Procedures or Activities:

• Spend a class period analyzing and explaining the three main schools of thought concerning the origins of the Cold War. While explaining each, make certain that you explain the historical setting of each school as that had a major influence on how they explained the event. For example, the historians writing before the Second World War versus during the Vietnam era saw the event through very different historical constructs. • Allow students to practice their understanding of the three schools of thought by assigning them an exercise where they have to read and identify what interpretation is represented in different historical quotes.
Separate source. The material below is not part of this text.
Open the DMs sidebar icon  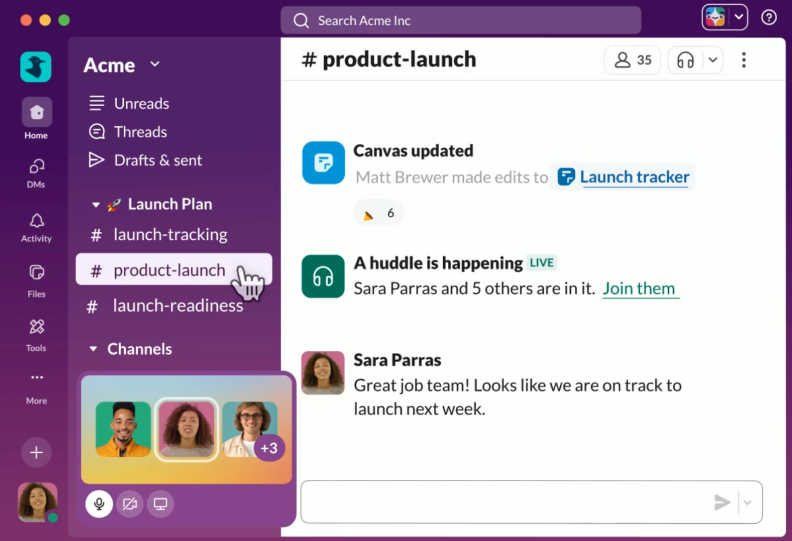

This can be done as a homework or classwork assignment, but it is vital that the entire class participates in an analysis of
the groups' findings. By doing this further clarification and understanding of the three schools will be achieved.
• After completing the written assignment together, the use of political cartoons/propaganda posters as a means to assess what school is being represented
is another supplementary activity that will enhance their understanding of the three schools.
• As a culminating activity, you can assign students Book Critiques that will require them to deconstruct a work employing the three schools of thought as their guide.
The use of Mel Leffler's Specter of Communism in this activity is especially beneficial with its wide use of all three schools.

Sources:

Mel Leffler's Specter of Communism. Notes on Cold War Historiography as found by Michael Hunt's Crisis in U.S. Foreign Policy. U.S. Political Cartoons 1900-90, Foreign Policy Association.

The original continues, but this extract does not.